- LIST OF TASKS
**1)** In the piece on the Government Digital Service, why was reinventing government IT partly a matter of sheer necessity? Explain in one to three sentences.
**2)** Carry the piece on the Government Digital Service forward, starting right after its last paragraph.

- QUOTED PASSAGE
Skunkworks
Five years ago, many people who had spent years criticizing the UK government's use of information technology woke up to a profound change. As the entrepreneur and activist William Heath wrote and I followed up a few months later, suddenly technically valuable people saw UK government as an unbeatable opportunity to make a positive impact on tens of millions of lives. The Government Digital Service was created with a mandate from the Cabinet Office by people like Mike Bracken, Tom Loosemore, and a bunch of others to reinvent government IT. Partly, this was sheer necessity: there was, as the outgoing chancellor had informed the incoming chancellor, no money. Giant, failed IT projects that wasted billions of pounds were now unaffordable luxuries.
There was always one big proviso: how to root the ideas behind GDS so firmly it couldn't be discarded later. Bryan Glick, who seems to be GDS's chief chronicler, summed this up in an August blog posting discussing how to break up GDS without breaking it up: entangle its influence until its own existence was no longer necessary. Yes, GDS has had its failures, as The Register has been happy to document, but it's had successes, too. It is now far easier for a normal person to find government information; Gov.uk is doing its job. Still, there is a long, long way to go to Heath's original dream of government as our service, digitally delivered. A much more profound shift away from centralized hierarchy is needed.
The battle between centralization and decentralization underpins many current disputes: legacy telephone companies and the internet (at least, as originally conceived); personal data stores that groups like Mydex are building versus the data mountains whose breaches appear in daily news headlines. Ultimately, centralization leads to the collect-all-data-in-case-it's-useful mentality of the Investigatory Powers bill, and it's deeply embedded in British government, as Yes, Minister writer Antony Jay said last year. It's not clear how much of a dent GDS has been able to make in that entrenched mode of thinking.
As soon as Bracken and Loosemore announced their departures, the immediate question was: will GDS survive? The civil servants I know all seemed optimistic at the time. Oh, yes, they said: there are so many good people left. They're prepared.
But are they now? Glick and departing GDSers themselves have been documenting a stream of departures ever since, some willing, some not. A few - such as former GDS program manager Andrew Greenway, Anne Kempster, and GDS co-founder Etienne Pollard - have made their frustration public. "Whitehall always wins," Greenway observed gloomily in August, calling GDS's prognosis "defenestration".
Even less optimism surrounds the source of the incoming director, Kevin Cunnington, whose previous job was leading business transformation for the Department of Work and Pensions. Which - whether it's the reality or not - sounds much more like a traditional civil servant than the cheeky folks who founded GDS and who populate the monthly first-Thursday teacamps.

- PROVIDED DATA
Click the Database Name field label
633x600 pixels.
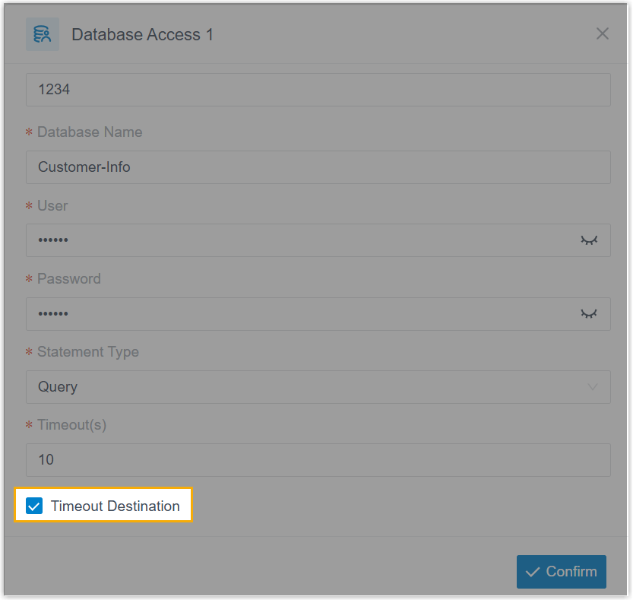pyautogui.click(x=90, y=132)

- ANSWERS BY TASK
**1)** There was no money, as the outgoing chancellor had told the incoming one. Because of that, giant, failed IT projects that wasted billions of pounds had become luxuries the government could no longer afford.

**2)**
A year ago, most of the civil servants and civil-service-adjacents of my acquaintance were optimistic about the survival of GDS's culture: yes, some people had left, but many good ones were left. And then there was practicality: why would anyone want to interfere with an organization that was saving the government millions, if not billions, of pounds a year?
Jay and co-writer Jonathan Lynn had an answer: "There has to be some way to measure success in the civil service," senior civil servant Sir Humphrey Appleby (Nigel Hawthorne) explains (Season 1, episode 3, "The Economy Drive") to his naive junior, Bernard Woolley (Derek Fowldes). "British Leyland measure their success by the size of its profits - or, to be more accurate, they measure their failure by the size of their losses. We don't have profits and losses. We have to measure our success by the size of our staff and our budget. By definition, Bernard, a big department is more successful than a small one." The subject of their discussion: a northern region that has saved £32 million. "Suppose everyone went around saving money irresponsibly all over the place?"
In the teacamp piece linked above, Heath outlined three steps: 1) transform government publishing; 2) transform government transactions; 3) transform policy. At the time, late 2013, he estimated that we were in the middle of step two. That is where we are still: Verify, intended to create a market for identity and authentication services, seems to have stalled; and although some transactions are in fact now remarkably easy much remains unchanged. Step three remains a dream. The fallout from the EU referendum seems to me to provide an excellent excuse for departments to stall, perhaps permanently.
"In government, if you're not pushing forward you are going backwards at a pace of knots," a knowledgeable acquaintance said recently.
Nonetheless, others close to the situation are convinced that while this iteration of GDS is likely, even probably, finished, its people will fan out across government departments in a diaspora that will ultimately spread change throughout Whitehall. A pessimist would say, "Divided and conquered."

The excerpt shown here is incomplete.